Inventory Ghosts: Eliminating Phantom Stock with dbt + Great Expectations

Executive Summary

Phantom stock — inventory your systems believe exists but shelves don't hold — doesn't come from one bug. It comes from a dozen small disagreements compounding: returns counted by one system and rejected by another, double-posted movements on retry, unit-of-measure drift, stale availability caches, timezone-split business dates. Each error is small; unsurfaced across SKUs and months, the reference scenario's $4M annual write-off is unremarkable.

The playbook: data contracts freeze every source interface; dbt models express cross-system identities that should always be empty; Great Expectations catches distributional weirdness weeks before a cycle count would; alerts tier by money; and dbt lineage makes root cause a click. 99.7% inventory record accuracy is the realistic end-state target.

Reference scenario figures ($4M write-off, 12 ERP sources) are labelled as such. The reconciliation discipline is documented Vipra production work — our Fortune 500 governance engagement cut reconciliation effort 40% with exactly this mechanism.

01 · Where Phantom Stock Actually Comes From

Run the postmortems across enough retailers and the same dozen culprits appear, none of them dramatic:

Disagreement	Mechanism	Typical magnitude
Returns limbo	ERP counts the refund; WMS rejected the restock; nobody owns the difference	The single biggest source — often 40%+ of phantom
Retry double-posts	Integration retries replay movements without idempotency keys	Spiky; clusters around outage days
UoM drift	Cases vs eaches vs pallets disagreeing across systems	Rare but huge when it lands (×12, ×24 errors)
Stale availability cache	Storefront promises from a snapshot taken hours ago	Oversell exposure rather than count error
Timezone splits	Midnight UTC vs local splits one day's movements across two business dates	Small daily; corrupts every reconciliation that ignores it

You cannot fix these one ticket at a time, because each one re-occurs under a new costume. The fix is structural: surface every disagreement, automatically, daily, with an owner attached.
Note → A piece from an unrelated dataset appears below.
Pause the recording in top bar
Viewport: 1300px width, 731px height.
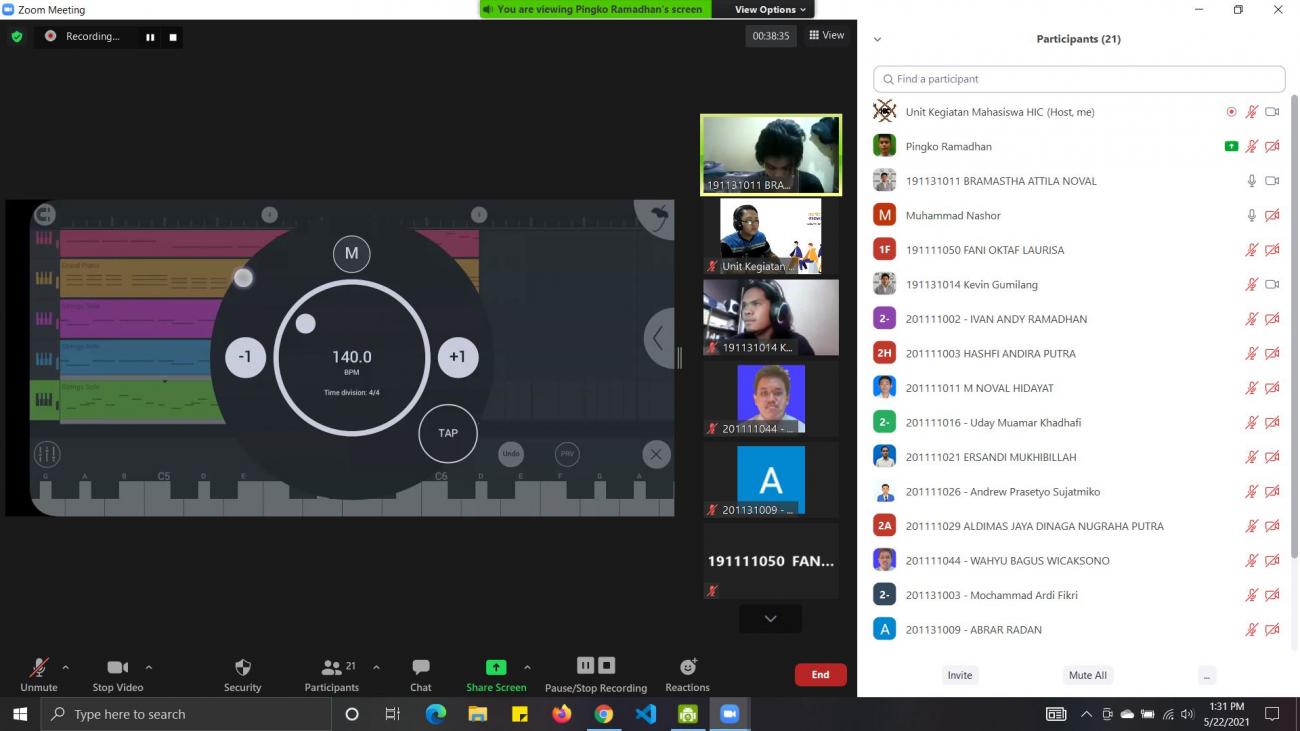click(150, 37)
02 · The Quality Architecture, End to End

contract

→

Source gates. Every ERP/WMS/storefront/3PL feed validated against its contract at ingestion — schema, semantics, units, timezone, freshness. Violations quarantine, producers get notified.

model

→

dbt staging. Normalised movements and positions: one UoM, one timezone, idempotency keys derived, business-date logic centralised in one macro.

reconcile

→

Identity tests. Cross-system dbt models that should always be empty — conservation, parity, honesty, returns-closure. Non-empty = a break, with rows as evidence.

watch

→

Great Expectations. Distributional checkpoints per source: volumes, shrinkage rates, flatline detection — calibrated from history, not vibes.

act

→

Tiered alerting + lineage. Page / ticket / digest by money at risk; every alert carries its dbt lineage link. MTTR is the KPI.
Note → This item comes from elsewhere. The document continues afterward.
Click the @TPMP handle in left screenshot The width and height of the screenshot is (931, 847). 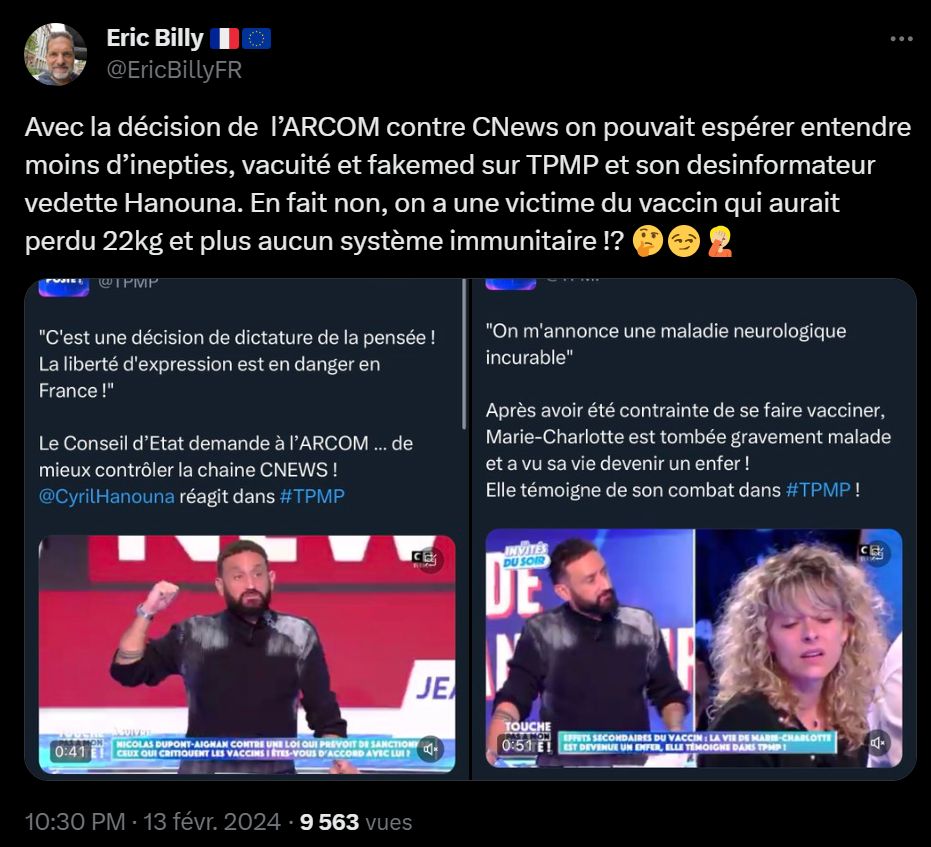128,283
03 · Contracts First: Freeze the Interfaces

Every source feeding inventory gets a contract — and the contract answers the questions that actually cause phantom stock, not just column types:

inventory source contract — the questions that matter (YAML)
source: wms_eu_movements
owner: warehouse-systems@company.com        # a name, not a team alias that 404s
semantics:
  quantity_field: on_hand                   # on-hand? available-to-promise? in-transit?
  quantity_uom: eaches                      # the ×24 bug lives here
  movement_grain: per-transaction           # not per-day-summary
  timezone: Europe/Berlin                   # business date derivation depends on it
  idempotency_key: [movement_id, source_system]
delivery:
  freshness_sla: 15m
  completeness: "movements >= 99.9% vs WMS daily control total"
on_violation:
  quarantine: true
  notify: [producer, inventory-data-oncall]
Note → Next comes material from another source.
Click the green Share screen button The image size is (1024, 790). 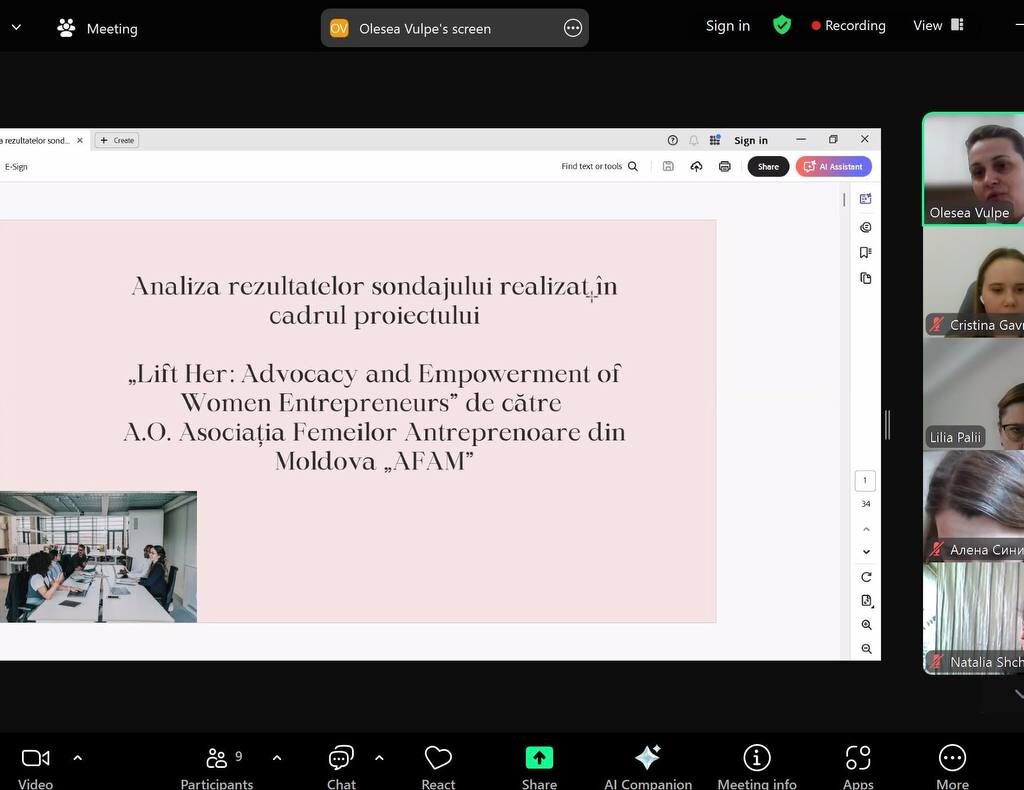pos(539,762)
Contracts live in the repo; producer changes validate in CI; violations block merges instead of corrupting the ledger. The semantics block is the payload — most phantom stock is two systems disagreeing about what a number means, and no schema validator catches that. The cultural mechanics that make contracts survive contact with twelve producer teams are covered in our data contracts playbook; inventory is where they pay fastest because the disagreements are dollar-denominated.

04 · Reconciliation: Tests That Should Return Zero Rows

Standard dbt tests (not-null, unique, accepted ranges) catch malformed data; phantom stock lives in well-formed data that's wrong. The tests that matter are cross-system identities, written as models whose correct cardinality is zero:

rec_movement_conservation.sql — the law of inventory physics
-- yesterday + receipts - shipments - adjustments = today, per SKU/location
WITH expected AS (
  SELECT sku, location_id, snapshot_date,
         LAG(on_hand) OVER (PARTITION BY sku, location_id ORDER BY snapshot_date)
           + receipts - shipments - adjustments AS expected_on_hand
  FROM {{ ref('int_daily_positions') }}
)
SELECT e.sku, e.location_id, e.snapshot_date,
       e.expected_on_hand, p.on_hand,
       p.on_hand - e.expected_on_hand AS break_qty,
       (p.on_hand - e.expected_on_hand) * c.unit_cost AS break_value   -- triage by money
FROM expected e
JOIN {{ ref('int_daily_positions') }} p USING (sku, location_id, snapshot_date)
JOIN {{ ref('dim_sku_cost') }} c USING (sku)
WHERE ABS(p.on_hand - e.expected_on_hand) > {{ var('conservation_tolerance', 0) }}

The full suite, each one a model + a dbt test asserting emptiness: movement conservation (above — catches lost movements and double-posts); ERP↔WMS parity (on-hand agreement within tolerance — catches sync failures); storefront honesty (availability shown ⊆ available-to-promise — catches oversell exposure before the customer does); and returns closure (every refund reaches a disposition: restock, scrap, or lost — the single biggest phantom source, closed). Note the break_value column: every break is born with a dollar amount, which is what makes Section 06's triage possible.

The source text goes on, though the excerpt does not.